Ring Therapeutics Announces Publication Highlighting In Vivo Delivery and Tropism of the First Synthesized Human Anelloviruses Using a Recombinant Genome

– Synthesized anellovirus particles demonstrated tissue-specific delivery in vivo –

 

Cambridge, Mass. – May 02, 2022 – Ring Therapeutics, a life sciences company founded by Flagship Pioneering to revolutionize gene therapy with its Anellogy^TM commensal virome platform, today announced a pre-print publication in bioRxiv on the first description of an in vitro system enabling human anellovirus production.
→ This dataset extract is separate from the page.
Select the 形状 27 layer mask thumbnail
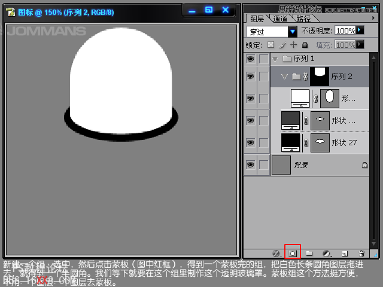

The study also showcases the tissue-specific delivery of these synthesized anelloviruses in vivo, a significant milestone in Ring’s efforts for engineering the next generation of redosable viral vectors through its Anellogy^TM platform.
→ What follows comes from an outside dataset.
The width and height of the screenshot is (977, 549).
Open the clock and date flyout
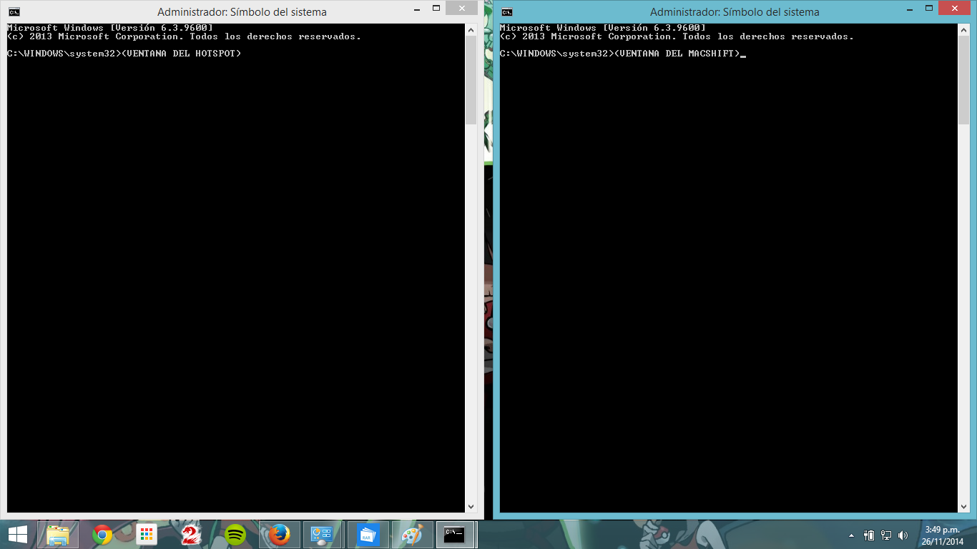tap(942, 535)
“Human commensal anelloviruses are an untapped treasure trove of therapeutic potential that have been inaccessible largely due to the lack of a culture system for scientists to effectively study their unique biology,” said Tuyen Ong, MD, MBA, Chief Executive Officer at Ring and CEO-Partner at Flagship Pioneering. “At Ring, we’ve developed the first in vitro system to produce anelloviruses, providing us true dominion over anellovirus virology and novel insight into the truly unique hallmarks of anellovirus biology including highly targeted subtype-specific tissue tropism. Building on our previous work describing anellovirus diversity and immune favorability, this work showcases our ability to produce anellovirus particles that can selectively infect target cells more efficiently than the current vector gold standard of AAVs. Altogether, our Anellogy™ platform is constructed on a solid foundation harnessing each aspect of the unique biology of anelloviruses to generate next generation viral vectors that are diverse, exhibit tissue tropism and are potentially redosable.”

In the study, Ring researchers successfully developed an in vitro system to effectively produce anelloviruses and recapitulated tissue-specific delivery in vivo. Using a human cell line transfected with plasmids encoding an anellovirus genome, two distinct anelloviruses were produced in vitro, validated by viral gene expression, replication and imaging. Here, the team captured the first known images of purified anelloviruses using electron microscopy. One of these purified anelloviruses (originally identified from human retinal epithelium) demonstrated delivery and localization to retinal and posterior eye cup cells in vivo significantly better than the adeno-associated virus 2 (AAV2) control, showcasing anellovirus tissue tropism. Altogether, this work amplifies basic understanding of anelloviruses and offers new insights into harnessing their unique biology for development of novel precision medicines.